* **Your instructions**: Please copy out the entries below exactly, beginning with the line that contains "Назад (715, 136)" and ending with the line that contains "Bulk Discounts (35, 2399)", and include nothing outside that span.

* **Records for the exercise**:
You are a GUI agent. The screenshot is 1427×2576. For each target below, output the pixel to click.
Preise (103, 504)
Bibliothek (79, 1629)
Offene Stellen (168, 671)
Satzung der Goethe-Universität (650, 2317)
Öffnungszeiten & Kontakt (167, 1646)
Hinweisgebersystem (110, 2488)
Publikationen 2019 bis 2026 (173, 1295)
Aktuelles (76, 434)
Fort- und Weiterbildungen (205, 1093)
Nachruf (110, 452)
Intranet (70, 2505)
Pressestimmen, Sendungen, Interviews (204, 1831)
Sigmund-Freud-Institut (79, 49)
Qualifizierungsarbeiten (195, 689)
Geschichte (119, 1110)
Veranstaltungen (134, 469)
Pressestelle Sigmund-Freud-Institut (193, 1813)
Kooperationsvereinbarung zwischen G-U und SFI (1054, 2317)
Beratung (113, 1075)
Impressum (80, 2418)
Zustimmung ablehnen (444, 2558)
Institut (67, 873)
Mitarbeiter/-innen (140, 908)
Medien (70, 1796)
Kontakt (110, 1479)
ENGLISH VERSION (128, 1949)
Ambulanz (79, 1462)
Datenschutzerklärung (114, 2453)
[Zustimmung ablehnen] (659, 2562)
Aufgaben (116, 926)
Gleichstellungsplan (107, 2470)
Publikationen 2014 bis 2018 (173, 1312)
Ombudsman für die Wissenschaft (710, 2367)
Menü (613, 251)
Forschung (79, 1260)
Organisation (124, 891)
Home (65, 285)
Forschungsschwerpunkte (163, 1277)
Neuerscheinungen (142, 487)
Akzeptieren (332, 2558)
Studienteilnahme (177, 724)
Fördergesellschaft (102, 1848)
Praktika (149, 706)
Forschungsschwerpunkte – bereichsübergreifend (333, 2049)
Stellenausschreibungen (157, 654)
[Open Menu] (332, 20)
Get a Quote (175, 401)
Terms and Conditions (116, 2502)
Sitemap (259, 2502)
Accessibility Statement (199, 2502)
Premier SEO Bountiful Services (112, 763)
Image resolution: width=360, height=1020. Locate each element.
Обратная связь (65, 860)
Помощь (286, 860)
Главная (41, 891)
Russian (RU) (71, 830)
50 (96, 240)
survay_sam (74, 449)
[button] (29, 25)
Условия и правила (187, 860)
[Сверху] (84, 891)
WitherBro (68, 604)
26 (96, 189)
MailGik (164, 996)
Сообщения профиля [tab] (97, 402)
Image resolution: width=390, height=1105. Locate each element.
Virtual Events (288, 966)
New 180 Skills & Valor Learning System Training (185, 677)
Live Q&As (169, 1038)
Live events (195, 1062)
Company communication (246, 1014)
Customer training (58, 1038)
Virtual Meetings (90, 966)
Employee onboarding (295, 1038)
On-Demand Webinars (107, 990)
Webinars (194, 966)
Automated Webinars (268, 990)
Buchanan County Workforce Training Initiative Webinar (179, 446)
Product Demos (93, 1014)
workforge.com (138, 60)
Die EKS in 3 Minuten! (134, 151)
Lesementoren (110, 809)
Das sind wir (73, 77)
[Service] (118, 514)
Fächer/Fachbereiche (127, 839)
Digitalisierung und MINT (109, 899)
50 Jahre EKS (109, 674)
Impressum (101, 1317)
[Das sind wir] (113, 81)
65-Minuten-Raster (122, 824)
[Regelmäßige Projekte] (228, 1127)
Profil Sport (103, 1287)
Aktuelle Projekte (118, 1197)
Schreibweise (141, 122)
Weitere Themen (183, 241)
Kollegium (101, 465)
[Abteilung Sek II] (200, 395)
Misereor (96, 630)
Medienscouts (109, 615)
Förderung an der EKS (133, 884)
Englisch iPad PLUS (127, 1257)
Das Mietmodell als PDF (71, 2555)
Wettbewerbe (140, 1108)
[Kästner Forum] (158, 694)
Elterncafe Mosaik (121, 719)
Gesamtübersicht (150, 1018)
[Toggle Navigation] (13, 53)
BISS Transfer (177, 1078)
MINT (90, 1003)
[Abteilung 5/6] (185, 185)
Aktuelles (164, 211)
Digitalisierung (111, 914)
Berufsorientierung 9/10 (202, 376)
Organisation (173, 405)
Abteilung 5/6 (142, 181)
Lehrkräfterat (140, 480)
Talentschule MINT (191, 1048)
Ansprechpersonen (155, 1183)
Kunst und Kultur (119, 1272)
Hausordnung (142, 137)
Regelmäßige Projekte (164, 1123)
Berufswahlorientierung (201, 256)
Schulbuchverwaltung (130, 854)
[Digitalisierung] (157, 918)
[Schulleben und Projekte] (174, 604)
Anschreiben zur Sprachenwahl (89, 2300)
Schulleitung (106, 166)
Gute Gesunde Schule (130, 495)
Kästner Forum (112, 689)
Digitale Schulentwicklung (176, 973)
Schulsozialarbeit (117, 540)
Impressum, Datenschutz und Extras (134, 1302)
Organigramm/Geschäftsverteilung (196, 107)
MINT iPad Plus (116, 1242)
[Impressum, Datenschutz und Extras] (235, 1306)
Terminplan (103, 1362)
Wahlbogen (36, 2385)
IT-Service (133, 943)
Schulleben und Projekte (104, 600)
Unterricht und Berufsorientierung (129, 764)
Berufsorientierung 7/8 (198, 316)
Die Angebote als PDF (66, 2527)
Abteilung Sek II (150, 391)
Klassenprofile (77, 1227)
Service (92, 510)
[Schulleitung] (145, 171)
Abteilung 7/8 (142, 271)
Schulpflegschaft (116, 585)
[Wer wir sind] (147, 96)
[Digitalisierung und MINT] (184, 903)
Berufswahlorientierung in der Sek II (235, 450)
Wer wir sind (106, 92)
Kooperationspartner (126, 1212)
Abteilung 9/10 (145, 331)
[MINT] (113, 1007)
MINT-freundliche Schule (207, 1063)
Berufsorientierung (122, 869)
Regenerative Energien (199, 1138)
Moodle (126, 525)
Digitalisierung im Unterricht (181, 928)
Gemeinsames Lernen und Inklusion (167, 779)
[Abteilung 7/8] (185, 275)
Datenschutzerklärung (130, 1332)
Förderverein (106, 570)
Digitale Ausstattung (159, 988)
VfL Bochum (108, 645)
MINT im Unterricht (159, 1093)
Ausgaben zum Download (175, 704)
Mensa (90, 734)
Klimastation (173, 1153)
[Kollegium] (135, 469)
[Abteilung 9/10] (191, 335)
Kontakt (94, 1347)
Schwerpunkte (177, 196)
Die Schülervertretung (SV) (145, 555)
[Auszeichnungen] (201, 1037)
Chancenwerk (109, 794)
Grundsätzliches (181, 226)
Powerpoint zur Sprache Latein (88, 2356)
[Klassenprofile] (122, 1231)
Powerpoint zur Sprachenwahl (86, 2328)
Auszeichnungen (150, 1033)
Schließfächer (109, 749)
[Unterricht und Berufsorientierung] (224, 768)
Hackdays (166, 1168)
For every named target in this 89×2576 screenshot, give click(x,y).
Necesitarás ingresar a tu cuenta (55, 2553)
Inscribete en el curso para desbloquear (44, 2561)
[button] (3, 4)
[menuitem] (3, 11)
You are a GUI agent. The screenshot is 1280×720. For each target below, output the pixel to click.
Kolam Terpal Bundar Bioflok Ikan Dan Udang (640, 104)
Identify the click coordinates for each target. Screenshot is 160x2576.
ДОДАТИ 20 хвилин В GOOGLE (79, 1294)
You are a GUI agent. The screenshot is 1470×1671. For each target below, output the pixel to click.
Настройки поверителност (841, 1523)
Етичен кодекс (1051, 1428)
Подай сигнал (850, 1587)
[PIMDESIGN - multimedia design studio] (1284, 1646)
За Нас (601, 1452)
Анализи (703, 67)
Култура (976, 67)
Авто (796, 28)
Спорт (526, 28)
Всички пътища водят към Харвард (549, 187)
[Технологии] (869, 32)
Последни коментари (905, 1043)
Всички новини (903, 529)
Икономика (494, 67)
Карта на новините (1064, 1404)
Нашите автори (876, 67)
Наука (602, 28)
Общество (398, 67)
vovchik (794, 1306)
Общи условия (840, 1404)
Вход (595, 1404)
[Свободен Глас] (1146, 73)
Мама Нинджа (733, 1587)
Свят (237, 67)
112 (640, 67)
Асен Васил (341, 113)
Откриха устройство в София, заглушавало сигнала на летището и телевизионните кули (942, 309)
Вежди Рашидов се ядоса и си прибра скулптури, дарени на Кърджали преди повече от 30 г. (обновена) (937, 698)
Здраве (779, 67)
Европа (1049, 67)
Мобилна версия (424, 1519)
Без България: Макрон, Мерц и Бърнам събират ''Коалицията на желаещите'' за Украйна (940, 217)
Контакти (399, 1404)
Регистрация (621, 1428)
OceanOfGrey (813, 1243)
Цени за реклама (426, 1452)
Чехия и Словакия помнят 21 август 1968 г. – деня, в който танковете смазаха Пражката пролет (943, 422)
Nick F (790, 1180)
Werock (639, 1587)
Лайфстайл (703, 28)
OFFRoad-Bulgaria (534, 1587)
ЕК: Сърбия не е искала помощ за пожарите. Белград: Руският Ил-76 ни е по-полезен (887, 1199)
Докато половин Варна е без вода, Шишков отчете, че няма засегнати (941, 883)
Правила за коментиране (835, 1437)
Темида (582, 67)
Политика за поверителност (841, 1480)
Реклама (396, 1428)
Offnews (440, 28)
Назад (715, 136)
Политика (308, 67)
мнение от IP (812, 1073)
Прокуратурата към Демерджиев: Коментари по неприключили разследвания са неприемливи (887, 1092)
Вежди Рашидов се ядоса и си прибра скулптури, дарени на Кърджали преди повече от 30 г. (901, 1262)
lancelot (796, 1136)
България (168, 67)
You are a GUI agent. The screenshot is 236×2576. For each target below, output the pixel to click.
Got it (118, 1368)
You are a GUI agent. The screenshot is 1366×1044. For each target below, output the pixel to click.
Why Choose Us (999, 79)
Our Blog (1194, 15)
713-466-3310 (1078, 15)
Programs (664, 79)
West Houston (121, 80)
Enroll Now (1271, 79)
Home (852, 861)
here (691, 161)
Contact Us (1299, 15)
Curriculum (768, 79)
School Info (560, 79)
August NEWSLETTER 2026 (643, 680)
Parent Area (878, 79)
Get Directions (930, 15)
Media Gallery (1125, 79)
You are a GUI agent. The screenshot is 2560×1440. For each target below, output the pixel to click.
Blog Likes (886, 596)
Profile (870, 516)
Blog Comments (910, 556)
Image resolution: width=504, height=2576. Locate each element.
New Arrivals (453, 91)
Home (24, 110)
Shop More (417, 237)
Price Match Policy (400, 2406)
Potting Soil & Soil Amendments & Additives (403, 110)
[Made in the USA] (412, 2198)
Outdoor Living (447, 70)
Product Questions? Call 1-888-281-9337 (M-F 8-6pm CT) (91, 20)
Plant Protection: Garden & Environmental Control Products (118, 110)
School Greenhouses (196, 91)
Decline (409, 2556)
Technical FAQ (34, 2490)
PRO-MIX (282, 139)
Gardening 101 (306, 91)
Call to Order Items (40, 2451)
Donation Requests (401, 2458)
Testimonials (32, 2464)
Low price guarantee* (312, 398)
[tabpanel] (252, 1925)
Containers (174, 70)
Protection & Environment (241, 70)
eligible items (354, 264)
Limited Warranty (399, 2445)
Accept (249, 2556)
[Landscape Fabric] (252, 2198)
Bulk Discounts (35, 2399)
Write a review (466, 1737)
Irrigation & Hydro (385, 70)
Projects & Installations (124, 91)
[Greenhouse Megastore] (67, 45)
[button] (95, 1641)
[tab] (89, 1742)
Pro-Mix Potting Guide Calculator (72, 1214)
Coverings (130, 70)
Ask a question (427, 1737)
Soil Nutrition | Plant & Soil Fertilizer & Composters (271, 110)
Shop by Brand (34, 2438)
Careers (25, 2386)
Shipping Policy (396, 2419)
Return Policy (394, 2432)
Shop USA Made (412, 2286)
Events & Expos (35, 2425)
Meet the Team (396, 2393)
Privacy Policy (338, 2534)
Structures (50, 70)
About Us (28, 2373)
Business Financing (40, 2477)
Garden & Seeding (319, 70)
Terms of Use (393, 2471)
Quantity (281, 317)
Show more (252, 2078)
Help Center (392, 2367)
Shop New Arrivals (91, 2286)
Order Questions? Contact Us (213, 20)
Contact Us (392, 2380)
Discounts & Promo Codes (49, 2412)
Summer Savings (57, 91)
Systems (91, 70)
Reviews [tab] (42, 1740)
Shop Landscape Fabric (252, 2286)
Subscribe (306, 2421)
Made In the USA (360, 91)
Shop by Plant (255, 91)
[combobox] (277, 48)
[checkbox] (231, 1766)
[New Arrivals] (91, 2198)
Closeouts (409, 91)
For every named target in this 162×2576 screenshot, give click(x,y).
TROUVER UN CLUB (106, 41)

* **Response to this exercise**:
Назад (715, 136)
Политика (308, 67)
мнение от IP (812, 1073)
Прокуратурата към Демерджиев: Коментари по неприключили разследвания са неприемливи (887, 1092)
Вежди Рашидов се ядоса и си прибра скулптури, дарени на Кърджали преди повече от 30 г. (901, 1262)
lancelot (796, 1136)
България (168, 67)
You are a GUI agent. The screenshot is 236×2576. For each target below, output the pixel to click.
Got it (118, 1368)
You are a GUI agent. The screenshot is 1366×1044. For each target below, output the pixel to click.
Why Choose Us (999, 79)
Our Blog (1194, 15)
713-466-3310 (1078, 15)
Programs (664, 79)
West Houston (121, 80)
Enroll Now (1271, 79)
Home (852, 861)
here (691, 161)
Contact Us (1299, 15)
Curriculum (768, 79)
School Info (560, 79)
August NEWSLETTER 2026 (643, 680)
Parent Area (878, 79)
Get Directions (930, 15)
Media Gallery (1125, 79)
You are a GUI agent. The screenshot is 2560×1440. For each target below, output the pixel to click.
Blog Likes (886, 596)
Profile (870, 516)
Blog Comments (910, 556)
Image resolution: width=504, height=2576. Locate each element.
New Arrivals (453, 91)
Home (24, 110)
Shop More (417, 237)
Price Match Policy (400, 2406)
Potting Soil & Soil Amendments & Additives (403, 110)
[Made in the USA] (412, 2198)
Outdoor Living (447, 70)
Product Questions? Call 1-888-281-9337 (M-F 8-6pm CT) (91, 20)
Plant Protection: Garden & Environmental Control Products (118, 110)
School Greenhouses (196, 91)
Decline (409, 2556)
Technical FAQ (34, 2490)
PRO-MIX (282, 139)
Gardening 101 (306, 91)
Call to Order Items (40, 2451)
Donation Requests (401, 2458)
Testimonials (32, 2464)
Low price guarantee* (312, 398)
[tabpanel] (252, 1925)
Containers (174, 70)
Protection & Environment (241, 70)
eligible items (354, 264)
Limited Warranty (399, 2445)
Accept (249, 2556)
[Landscape Fabric] (252, 2198)
Bulk Discounts (35, 2399)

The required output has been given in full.